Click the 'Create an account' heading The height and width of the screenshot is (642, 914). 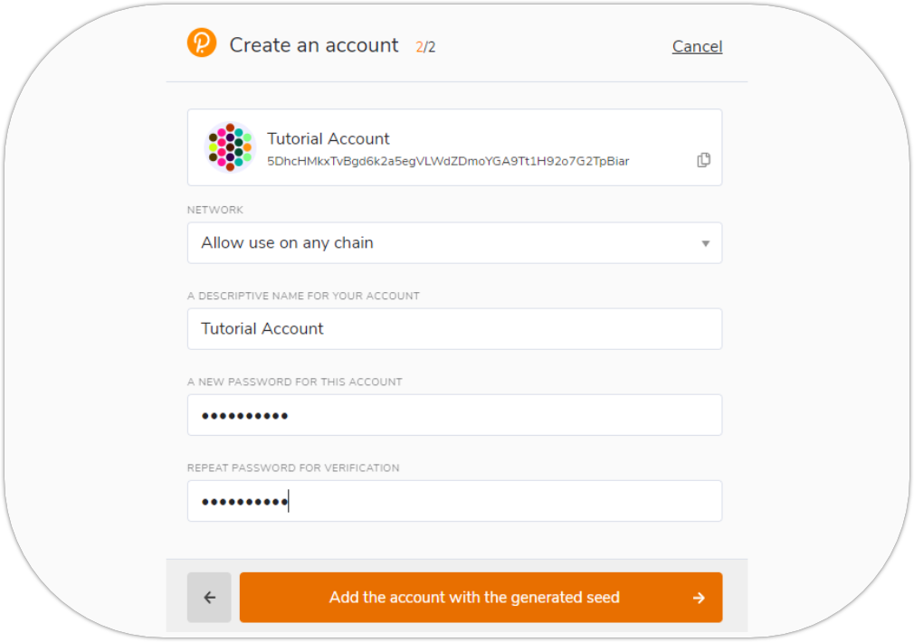coord(314,45)
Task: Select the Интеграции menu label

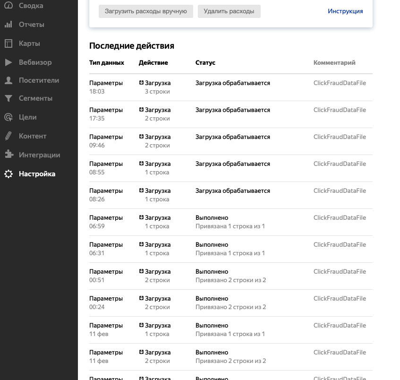Action: pyautogui.click(x=39, y=155)
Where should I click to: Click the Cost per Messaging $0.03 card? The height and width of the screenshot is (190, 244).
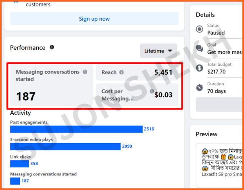[x=137, y=95]
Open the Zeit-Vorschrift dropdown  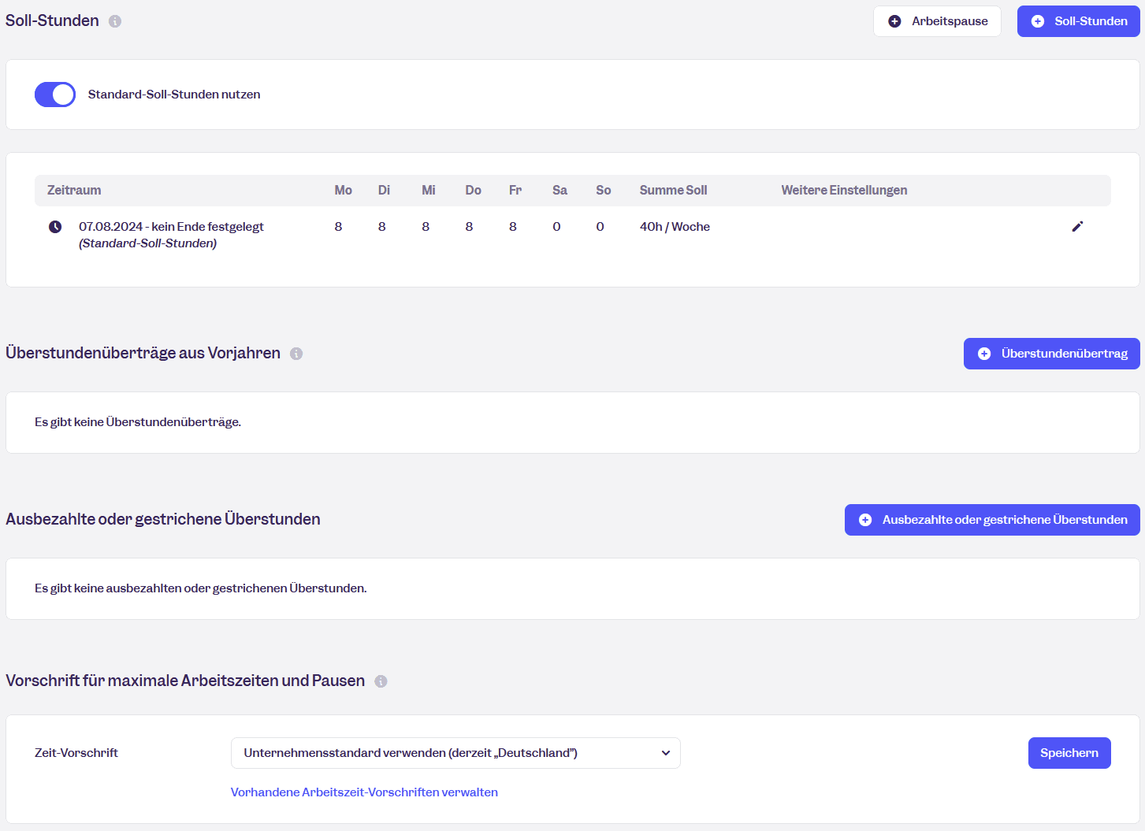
========
» Requirement: Exactly and only the lines from the one holding "Where should I" through the final line of the material must be returned, both ends included, without any pictures.

» Answer space:
Where should I click to: Click the Cost per Messaging $0.03 card? The height and width of the screenshot is (190, 244).
[x=137, y=95]
Open the Zeit-Vorschrift dropdown  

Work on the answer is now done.